The only messages that are printed on my workstation are the same
few lines everytime I connect my phone over USB to get it charged.
I am not sure if they are printed by the same process. But I would
get scared if printk switches to the emergency mode just because
there is only one process "regularly" producing messages.

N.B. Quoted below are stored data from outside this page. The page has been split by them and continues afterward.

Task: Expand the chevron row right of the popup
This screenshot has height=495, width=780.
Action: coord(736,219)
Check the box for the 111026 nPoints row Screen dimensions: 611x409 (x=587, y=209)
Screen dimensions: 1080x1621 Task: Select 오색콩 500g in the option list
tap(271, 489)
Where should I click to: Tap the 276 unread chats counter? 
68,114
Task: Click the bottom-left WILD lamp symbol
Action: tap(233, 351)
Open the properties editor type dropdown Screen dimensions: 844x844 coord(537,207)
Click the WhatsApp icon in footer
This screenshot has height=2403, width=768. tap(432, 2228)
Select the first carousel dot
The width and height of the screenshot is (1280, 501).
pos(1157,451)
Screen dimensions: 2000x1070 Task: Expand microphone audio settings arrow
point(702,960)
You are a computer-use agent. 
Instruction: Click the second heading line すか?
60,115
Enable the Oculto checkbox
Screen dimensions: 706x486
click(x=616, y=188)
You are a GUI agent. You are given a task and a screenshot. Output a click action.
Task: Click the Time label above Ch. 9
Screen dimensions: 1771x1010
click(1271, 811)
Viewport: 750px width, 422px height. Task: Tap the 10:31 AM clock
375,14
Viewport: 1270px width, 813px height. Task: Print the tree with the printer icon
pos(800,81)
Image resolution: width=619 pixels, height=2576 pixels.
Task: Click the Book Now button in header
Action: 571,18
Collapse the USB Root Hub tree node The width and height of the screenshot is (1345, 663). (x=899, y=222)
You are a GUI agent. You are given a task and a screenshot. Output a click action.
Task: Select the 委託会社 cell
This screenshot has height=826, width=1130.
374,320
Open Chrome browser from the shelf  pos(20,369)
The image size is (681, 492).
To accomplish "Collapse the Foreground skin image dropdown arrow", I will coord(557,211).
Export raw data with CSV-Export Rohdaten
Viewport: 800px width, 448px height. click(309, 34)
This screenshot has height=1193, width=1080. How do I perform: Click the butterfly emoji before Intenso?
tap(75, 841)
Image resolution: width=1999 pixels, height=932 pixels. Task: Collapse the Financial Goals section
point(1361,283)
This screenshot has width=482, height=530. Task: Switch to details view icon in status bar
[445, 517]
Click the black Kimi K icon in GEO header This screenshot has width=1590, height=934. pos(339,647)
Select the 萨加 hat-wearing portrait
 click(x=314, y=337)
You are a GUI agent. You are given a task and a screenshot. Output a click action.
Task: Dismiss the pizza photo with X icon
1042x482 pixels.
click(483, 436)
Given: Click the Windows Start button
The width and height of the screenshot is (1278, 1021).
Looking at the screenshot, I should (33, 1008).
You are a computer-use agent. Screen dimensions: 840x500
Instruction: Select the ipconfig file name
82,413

It might help to check the number of process switch counts as
suggested above.


> +	/* Must be executed in 'printk_safe' context. */
> +	wake_up_process(printk_kthread);
> +	return true;
> +}
> +
>  /**
>   * console_unlock - unlock the console system
>   *
> @@ -2163,8 +2302,17 @@ void console_unlock(void)
>  	unsigned long flags;
>  	bool wake_klogd = false;
>  	bool do_cond_resched, retry;
> +	bool did_offload;
>  
>  	if (console_suspended) {
> +		/*
> +		 * Here and later, we need to clear the PENDING_OUTPUT bit
> +		 * in order to avoid an infinite loop in printk_kthread
> +		 * function when console_unlock() cannot flush messages
> +		 * because we suspended consoles. Someone else will print
> +		 * the messages from resume_console().
> +		 */
> +		clear_bit(PRINTK_PENDING_OUTPUT, &printk_pending);
>  		up_console_sem();
>  		return;
>  	}
> @@ -2186,6 +2334,7 @@ void console_unlock(void)
>  	do_cond_resched = console_may_schedule;
>  again:
>  	console_may_schedule = 0;
> +	did_offload = 0;

It would make more sense to clear the variable before the again:
target. In fact, there is a logic mistake, see below.
>  
>  	/*
>  	 * We released the console_sem lock, so we need to recheck if
> @@ -2193,6 +2342,7 @@ void console_unlock(void)
>  	 * console.
>  	 */
>  	if (!can_use_console()) {
> +		clear_bit(PRINTK_PENDING_OUTPUT, &printk_pending);
>  		console_locked = 0;
>  		up_console_sem();
>  		return;
> @@ -2221,7 +2371,7 @@ void console_unlock(void)
>  			len = 0;
>  		}
>  skip:
> -		if (console_seq == log_next_seq)
> +		if (did_offload || console_seq == log_next_seq)
>  			break;
>  
>  		msg = log_from_idx(console_idx);
> @@ -2253,9 +2403,28 @@ void console_unlock(void)
>  		stop_critical_timings();	/* don't trace print latency */
>  		call_console_drivers(ext_text, ext_len, text, len);
>  		start_critical_timings();
> +
> +		/*
> +		 * Sometimes we may lock console_sem before printk_kthread.
> +		 * In this case we will jump to `again' label (if there are
> +		 * pending messages), print one more line from current
> +		 * process, break out of printing loop (we don't reset the
> +		 * counter of printed lines) and do up_console_sem() to
> +		 * wakeup printk_kthread again.
> +		 *
> +		 * If printk_kthread never wakes up (which may indicate that
> +		 * the system is unstable or something weird is going on),
> +		 * then we will keep jumping to `again' label and printing
> +		 * one message from the logbuf. This is a bit ugly, but at
> +		 * least we will print out the logbuf.
> +		 *
> +		 * If such condition occurs, console_offload_printing() can
> +		 * declare `printk_emergency' at some point.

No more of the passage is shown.